>> Start Listed records

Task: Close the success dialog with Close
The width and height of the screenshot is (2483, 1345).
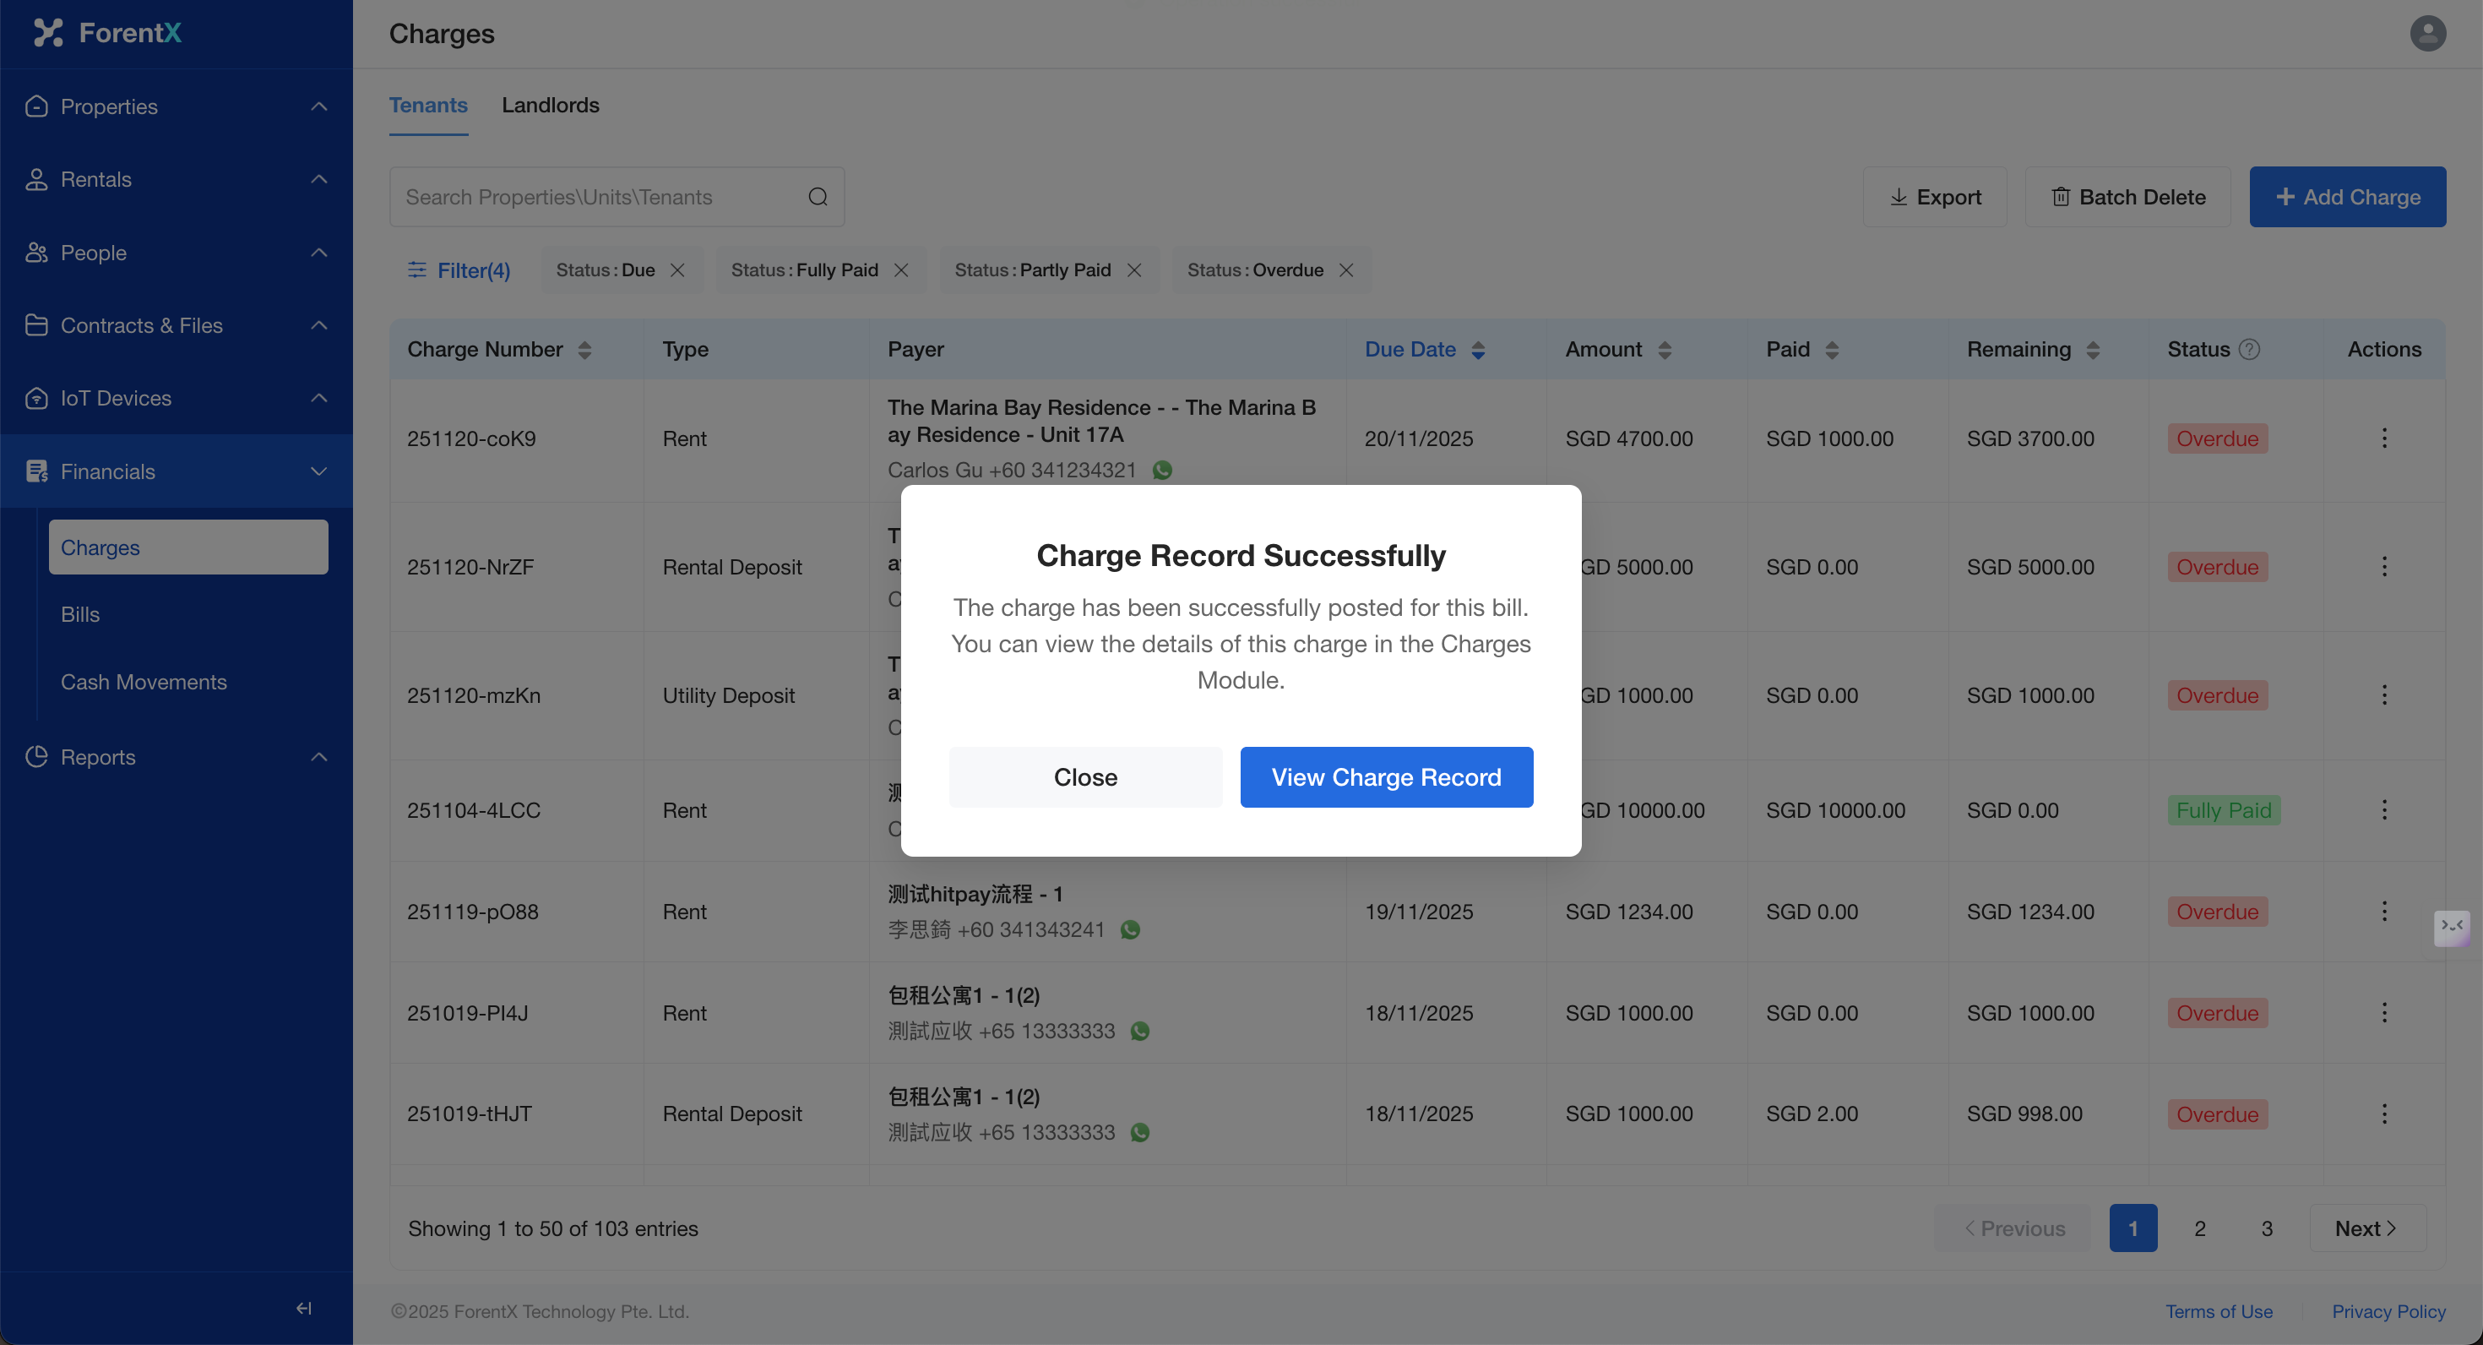Action: coord(1084,777)
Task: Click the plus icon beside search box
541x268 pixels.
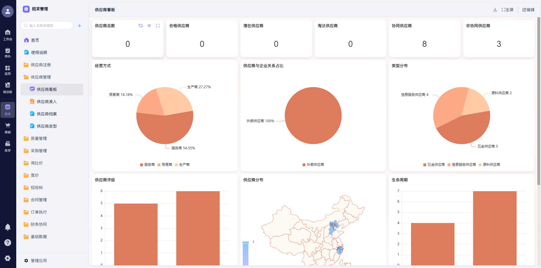Action: (79, 26)
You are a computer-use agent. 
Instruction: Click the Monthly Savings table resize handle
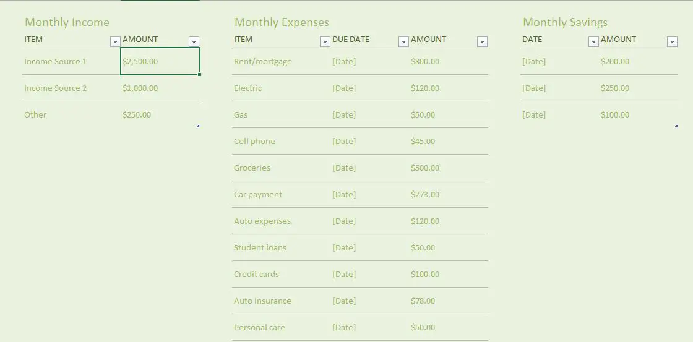click(x=676, y=126)
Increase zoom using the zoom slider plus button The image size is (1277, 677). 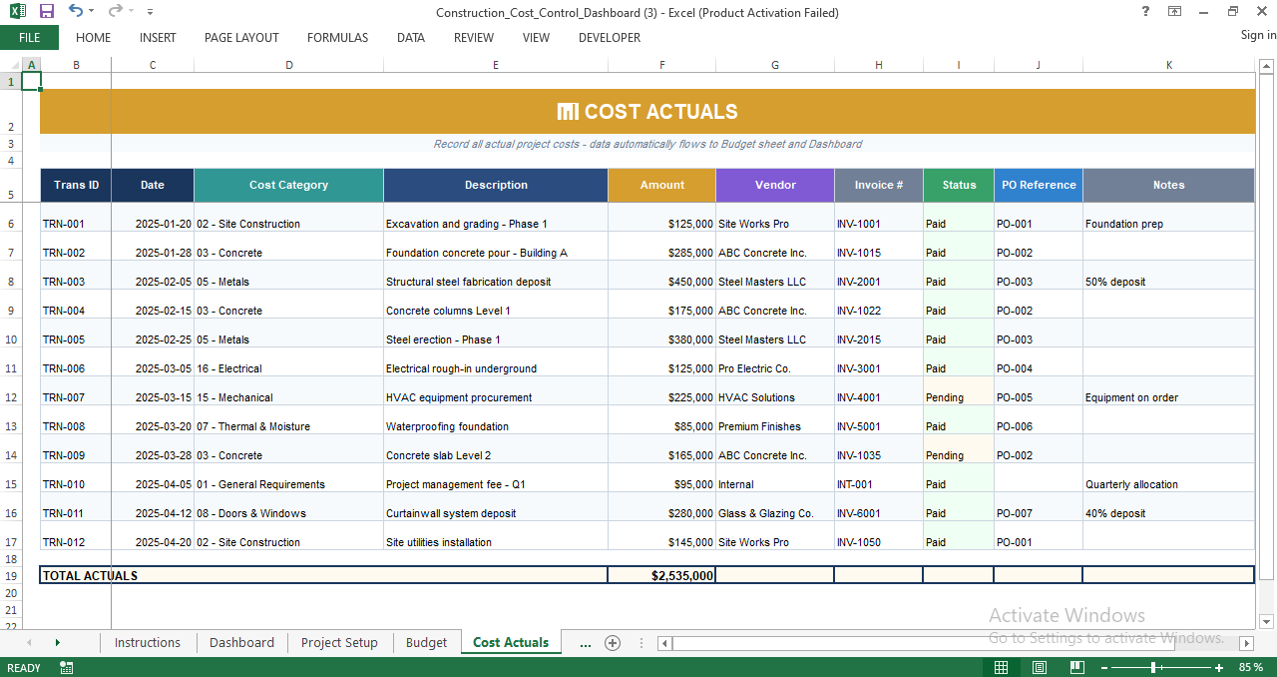click(1219, 667)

>> End Listed records

Can you put the entries, from the first line up to and including the line with "click(x=676, y=126)", into a JSON list of strings, one string per line, with blank lines and the pictures left out?

▸ Result
[
  "Task: Close the success dialog with Close",
  "The width and height of the screenshot is (2483, 1345).",
  "Action: coord(1084,777)",
  "Task: Click the plus icon beside search box",
  "541x268 pixels.",
  "Action: (79, 26)",
  "You are a computer-use agent. ",
  "Instruction: Click the Monthly Savings table resize handle",
  "click(x=676, y=126)"
]